To create the TrueHarvest Benchmark, FarmLink data scientists use more than 500 million micro-fields, or 150 square foot areas, made up of many variables across weather, soil, topography, and more. This establishes a data set of more than 600 billion data elements from millions of acres. That core data is being used to benchmark 67 billion micro-fields in the United States, which create the performance range for every micro-field on every field in any portfolio of corn, soybean and wheat fields in the United States. The result is a unique and precise understanding of the performance range of comparable land in comparable conditions for that season.

“Individual data elements don’t give farmers a comprehensive comparison. When that data is combined and analyzed creating benchmarks at the field, zone and micro-field levels, farmers can plan smarter and and objectively measure the results of those plans,” said LeMay. The Benchmarks identify revenue improvement opportunities by comparing actual yield to the Benchmarks.

“Until now, farmers had no way to know whether their yields – high or low – were representative of top performance,” said Scott Robinson, President of FarmLink.  “Now farmers can increase, decrease or change inputs based on where they see the greatest potential, and judge the value of these input changes year over year.”

“Predictive analytics will fundamentally reinvent agriculture and FarmLink has enormous advantages in this area due to its data collection process, analytical approaches and impartial position in the market.  These are key ingredients for providing the necessary accuracy to benchmark farmland accurately and identify year-over-year yield improvement,” said Roy Lowrance, Managing Director of New York University’s Center for Data Science.

To develop the TrueHarvest Benchmark, FarmLink has invested more than $50 million over the past four years. Future TrueHarvest tools will allow farmers to use the Benchmark information to make better informed decisions about inputs, including seed and fertilizer from multiple providers, and see at a glance which combination would perform best on which parts of a farm. The TrueHarvest crop management series will provide real time alerts, satellite imaging during the growing season, and more. FarmLink also plans to introduce risk management services that will help farmers maximize the price they realize for their crops.

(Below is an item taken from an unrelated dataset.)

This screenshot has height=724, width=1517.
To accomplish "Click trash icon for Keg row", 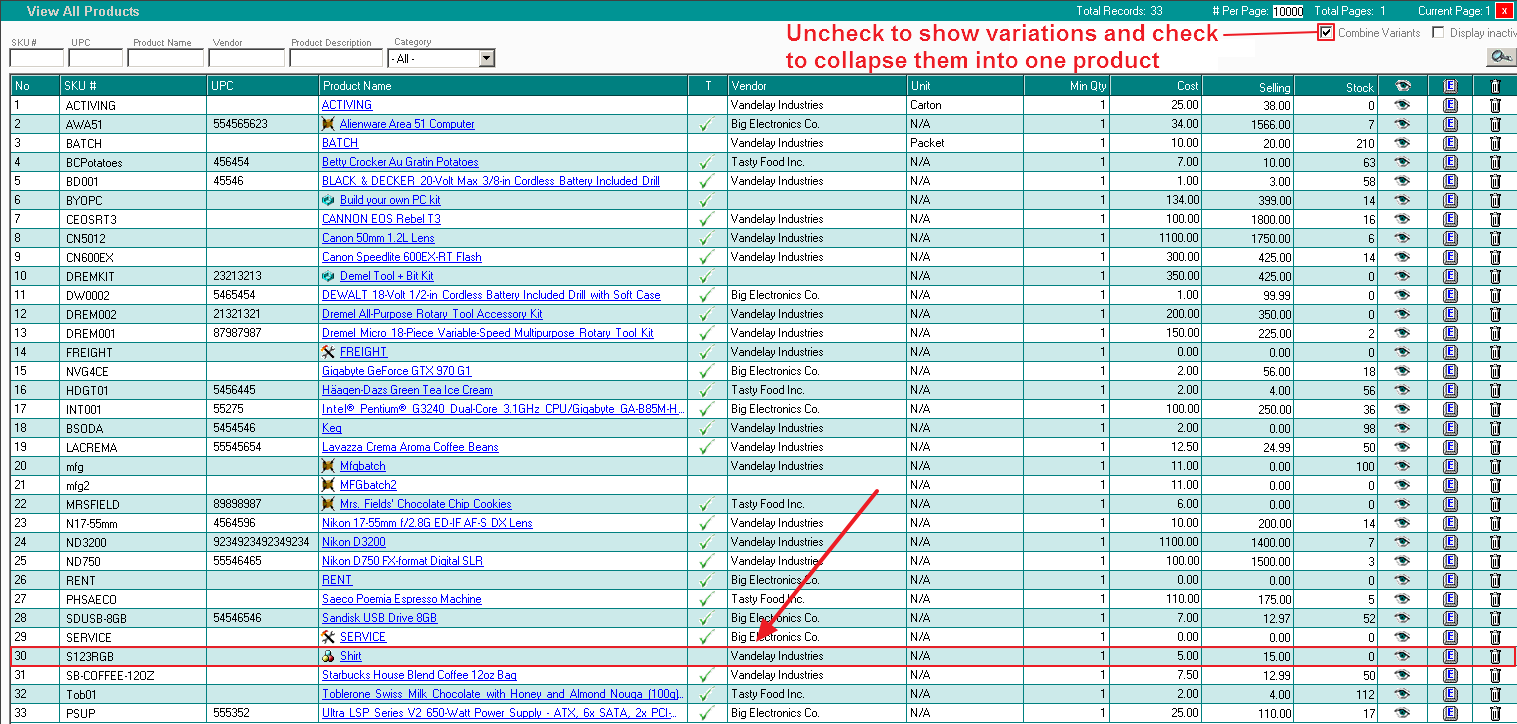I will (1495, 428).
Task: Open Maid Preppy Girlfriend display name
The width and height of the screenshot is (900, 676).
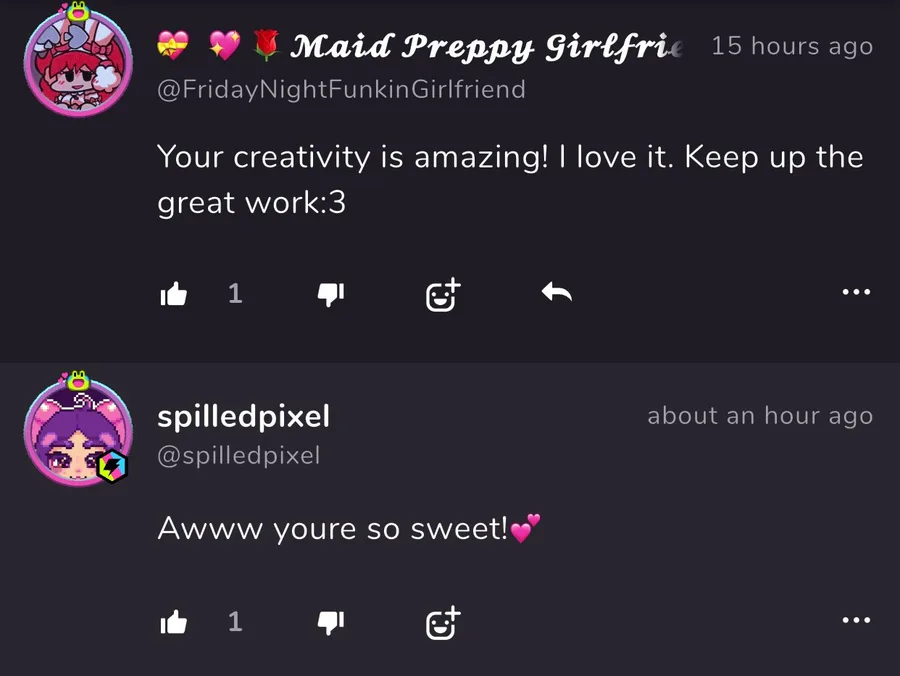Action: click(420, 46)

“Farmers will be increasingly challenged to improve productivity and FarmLink’s agronomic benchmarking is a huge step forward in understanding performance with amazing accuracy and granularity.  The tools that have been developed will permit farmers to make increasing wise decisions impacting their financial performance.  Such tools and independent advice are exactly what farmers need to improve their game,” said Moe Russell, Co-Founder and President of Russell Consulting Group.